Schließlich Los 105A414: Hier könnte, ich betone könnte, es sich um Gläser aus Theresienthal handeln. Schon die Herkunft des Gestells ist aber fraglich und ein absolutes NOGO ist die Zuschreibung dieser Gläser an Hans Christiansen. Hat nicht der zitierte Herr Warthorst schon unzählige Male darauf hingewiesen, und habe ich es nicht unzählige Male wiederholt???? ES GIBT IN DEN PREISLISTEN THERESIENTHALS NUR VIER!!!!! GLÄSERSÄTZE, DIE MIT PROF. CHRISTIANSEN GEKENNZEICHNET SIND. Und die hier angebotenen Gläser gehören nicht dazu. Merke: Vier Gläsersätze hat Christiansen nachweislich für Theresienthal entworfen, drei davon sind dekoriert (mit goldenen stilisierten Rosen, mit dreifacher Wellengravur, mit Blätterkranzgravur) und der einzig undekorierte Satz ist “optisch gedreht”. Wenn also Gläser undekoriert (ein Goldrand zählt nicht!) und nicht optisch gedreht sind, dann?????? Ja, richtig, dann sind sie keine Entwürfe von Hans Christiansen. Geht das irgendwann auch in die Köpfe von Auktionatoren und Händlern????? Ausnahmen bestätigen übrigens die Regel, nämlich dort, wo aus welchen Gründen auch immer die Christiansen-Dekoration der Christiansen-Form unterblieb. Diese Ausnahmen sind aber mehr als selten und ändern nichts daran, dass es nur vier Formentwürfe Christiansens für Theresienthal gibt.
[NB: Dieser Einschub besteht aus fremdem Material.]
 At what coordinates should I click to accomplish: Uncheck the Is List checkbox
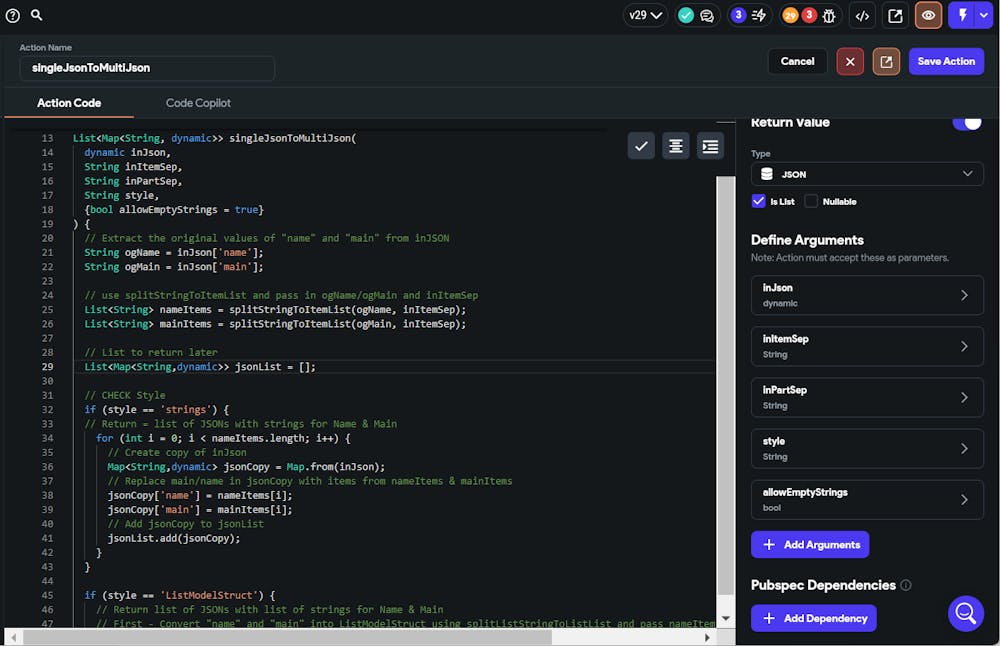(758, 201)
Zu den Losen 105A415 und 105A416 ist zu bemerken, dass sie in der Tat in Theresienthal produziert wurden, aber im ersten Fall für die Theresienthaler Krystallglasfabriksniederlage von Eduard Rau in München, im zweiten Fall für die Firma Steigerwald`s Neffe in München.
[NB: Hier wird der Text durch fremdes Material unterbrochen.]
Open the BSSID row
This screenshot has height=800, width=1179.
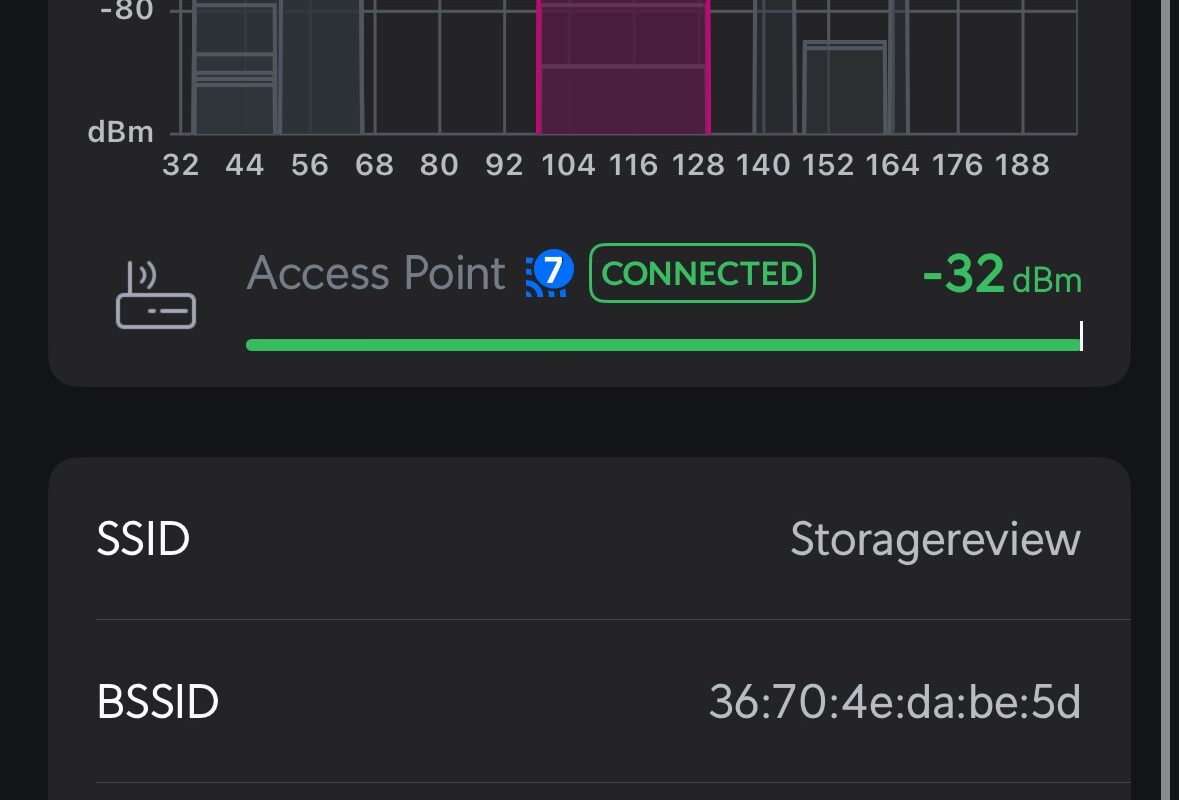[x=590, y=701]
Und zuletzt frage ich mich, was hat wohl beim Los 105A417 der Titel “Theresienthaler Krystallglasfabrik Egon von Poschinger (in der Art von)” zu bedeuten. Es handelt sich hier um ein Weinglas aus dem Satz 1531 mit der “Glasverzierung Liane”. Wieso “in der Art von”???? Das ist, mit Verlaub gesagt, doch eine völlig unsinnige Aussage!